Il y a maintenant, loin de la grandiloquence de l’Histoire, dans la nudité d’un lyrisme conscient de la force et de la fragilité de toutes choses, Mémorial de la terre océane du poète archipélagique Kenneth White, recueil qu’il considère comme son opus poeticum ultimum.

Est-ce donc le temps du grand poème testamentaire rassemblant les pensées sages d’une vie menée aux quatre vents ?

Peut-être, mais évidemment sans pathos, avec l’énergie d’une mémoire effervescente, nourrie de terre et de sable, d’écume et de cris de goélands.

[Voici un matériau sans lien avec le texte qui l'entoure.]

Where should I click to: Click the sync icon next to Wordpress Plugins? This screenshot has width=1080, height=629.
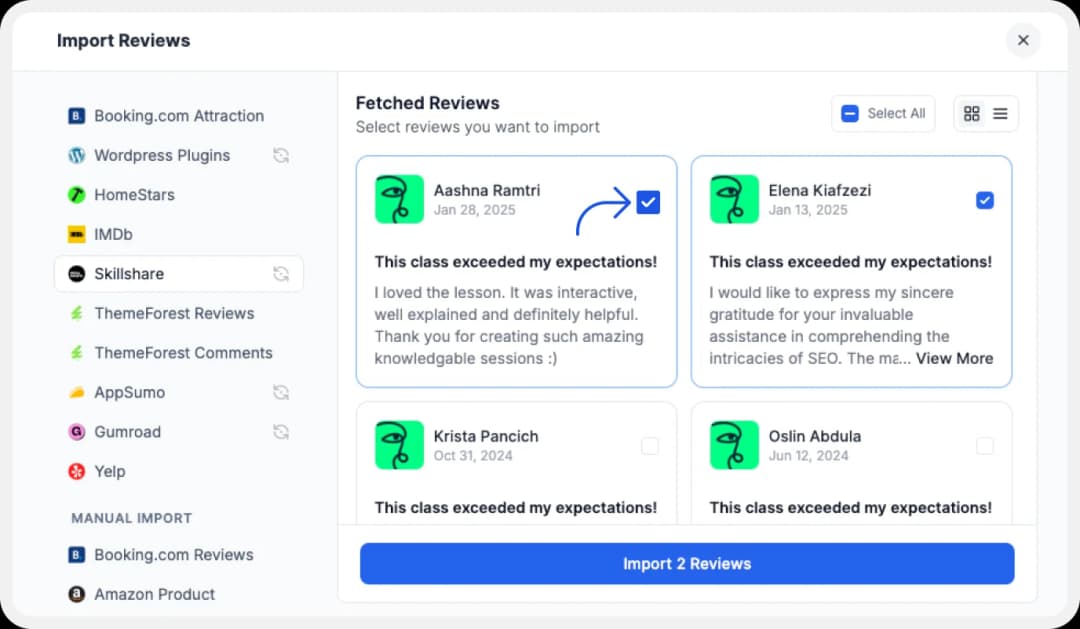pos(280,156)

Se mettre au travail au cœur de la tempête, dans la dépression venue du Nord, en convoquant Mnémosyne, de qui tout acte poétique procède.

Musique des sphères, inspiration de l’être, balancement encyclopédique des strophes, flèches du non-savoir.

Il pleut.

Dans l’auberge, entrent successivement Tristan Corbière, Pierre Mac Orlan, et le moine Bernard de Morlaix, mort à quarante ans au milieu du XIIe siècle.

« il avait pris plaisir / à l’idée d’apocalypse / grêle et glace / feu et vent / vagues furieuses parcourant l’océan / mais devant cette fenêtre paisible / la seule image qu’il avait en tête / était une baie silencieuse / et une pluie jaune dérivant au-dessus des sables. »

Nous vivons l’âge de la fin, c’est désespérant, et c’est aussi une joie de vérité.

Le phoque gris s’en moque, il est déjà mort des centaines de milliers de fois, doté d’une présence absolue.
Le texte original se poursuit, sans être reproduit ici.